I have some interest from a couple of organizations about them using my app. I’m a little nervous about what my next steps should be and these relate to two topics.
How do I learn about or prepare for scaling? My app could go from 50 core users to 2000.
What do I need to know about and prepare for in terms of db? I just listened to the Django Chat podcast episode on PostgreSQL. I don’t know much about db other than what a person learns when setting up an app. It could be that I have very basic db queries. Or maybe all projects deserves db management in one form or another.
I realize that people can’t comment specifically to my requirements because they won’t know my code or usage data, so I’m just seeing if there are recommended things for me to read about? Website stats to analyze? Anything that moves me to the next step.
This is actually a bit much to try and answer in detail here.
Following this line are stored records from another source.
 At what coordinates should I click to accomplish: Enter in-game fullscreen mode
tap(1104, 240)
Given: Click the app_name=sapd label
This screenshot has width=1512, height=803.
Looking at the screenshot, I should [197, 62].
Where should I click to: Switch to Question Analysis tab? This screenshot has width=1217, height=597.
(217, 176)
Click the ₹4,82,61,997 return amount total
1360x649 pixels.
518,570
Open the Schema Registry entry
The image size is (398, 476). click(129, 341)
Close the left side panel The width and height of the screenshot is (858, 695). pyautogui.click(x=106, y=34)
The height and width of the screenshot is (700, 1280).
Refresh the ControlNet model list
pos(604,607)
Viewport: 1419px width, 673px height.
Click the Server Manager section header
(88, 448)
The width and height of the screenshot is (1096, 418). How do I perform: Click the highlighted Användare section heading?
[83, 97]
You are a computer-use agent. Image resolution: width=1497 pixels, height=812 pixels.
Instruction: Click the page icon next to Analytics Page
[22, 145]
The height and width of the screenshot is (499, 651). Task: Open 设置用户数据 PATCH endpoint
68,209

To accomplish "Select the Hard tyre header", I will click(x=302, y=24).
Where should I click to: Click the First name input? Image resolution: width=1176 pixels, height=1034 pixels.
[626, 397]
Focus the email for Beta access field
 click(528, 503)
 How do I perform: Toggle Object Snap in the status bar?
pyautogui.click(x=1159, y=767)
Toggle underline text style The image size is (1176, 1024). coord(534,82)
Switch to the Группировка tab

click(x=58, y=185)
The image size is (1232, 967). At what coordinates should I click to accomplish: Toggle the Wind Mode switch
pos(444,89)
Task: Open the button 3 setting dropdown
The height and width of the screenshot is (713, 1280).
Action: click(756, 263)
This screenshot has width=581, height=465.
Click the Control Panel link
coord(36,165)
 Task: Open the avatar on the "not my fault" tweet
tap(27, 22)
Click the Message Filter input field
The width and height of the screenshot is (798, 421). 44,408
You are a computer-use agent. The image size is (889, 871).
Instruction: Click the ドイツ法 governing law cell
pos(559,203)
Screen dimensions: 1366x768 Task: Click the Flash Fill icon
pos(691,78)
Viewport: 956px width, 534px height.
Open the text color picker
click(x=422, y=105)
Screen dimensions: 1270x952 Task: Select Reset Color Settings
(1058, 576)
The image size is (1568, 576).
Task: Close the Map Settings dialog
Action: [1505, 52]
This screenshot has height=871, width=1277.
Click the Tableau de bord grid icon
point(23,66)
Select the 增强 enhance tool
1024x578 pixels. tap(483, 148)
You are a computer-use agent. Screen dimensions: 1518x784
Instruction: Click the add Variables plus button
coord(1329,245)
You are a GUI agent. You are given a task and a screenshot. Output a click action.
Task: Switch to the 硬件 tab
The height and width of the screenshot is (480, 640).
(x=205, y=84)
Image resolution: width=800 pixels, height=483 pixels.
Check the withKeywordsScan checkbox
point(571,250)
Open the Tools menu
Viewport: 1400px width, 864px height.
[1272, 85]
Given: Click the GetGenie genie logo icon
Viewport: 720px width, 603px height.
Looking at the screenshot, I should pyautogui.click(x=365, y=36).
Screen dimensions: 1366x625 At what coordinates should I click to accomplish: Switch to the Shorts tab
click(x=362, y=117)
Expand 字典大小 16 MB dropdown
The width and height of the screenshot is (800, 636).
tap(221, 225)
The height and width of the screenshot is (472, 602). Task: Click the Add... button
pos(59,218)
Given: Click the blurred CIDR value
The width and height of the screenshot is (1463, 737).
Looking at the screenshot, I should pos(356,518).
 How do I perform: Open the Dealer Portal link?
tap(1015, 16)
There are as many ways to approach this as there are ways to install and configure the various software components.
Since you probably have relatively limited ability to configure the individual core components, you might want to start to see what the system will act like under load.
First, you could gather as many access logs as you can to try and understand the distribution of activity of your site. It makes a big difference if your users’ activity is spread across the day or if the activity is clustered in the morning. It’ll also help if you can judge how the increase in usage may affect that.
Then, you could use something like requests, curl, selenium, jmeter, etc to create scripts to test your system under load. If you have the ability to set up parallel environments, so much the better. It doesn’t need to be a precise recreation of how someone uses your site, but you should hit the common views and forms.
Configuring the database is an art in itself. However, what you need to do there does depend in part on the needs of your application and how much data is involved along with the rate of growth. (I’ve posted elsewhere on here that one of the best things we did with our primary application was to increase the memory allocations for the buffers to ensure that the entire database with indexes could reside entirely in memory - 4GBish. Side note: This application supports 5000 users with a spike of activity from Thursday morning through Friday noon. Aside from the database configuration, we haven’t really had to do anything to the system to handle this.)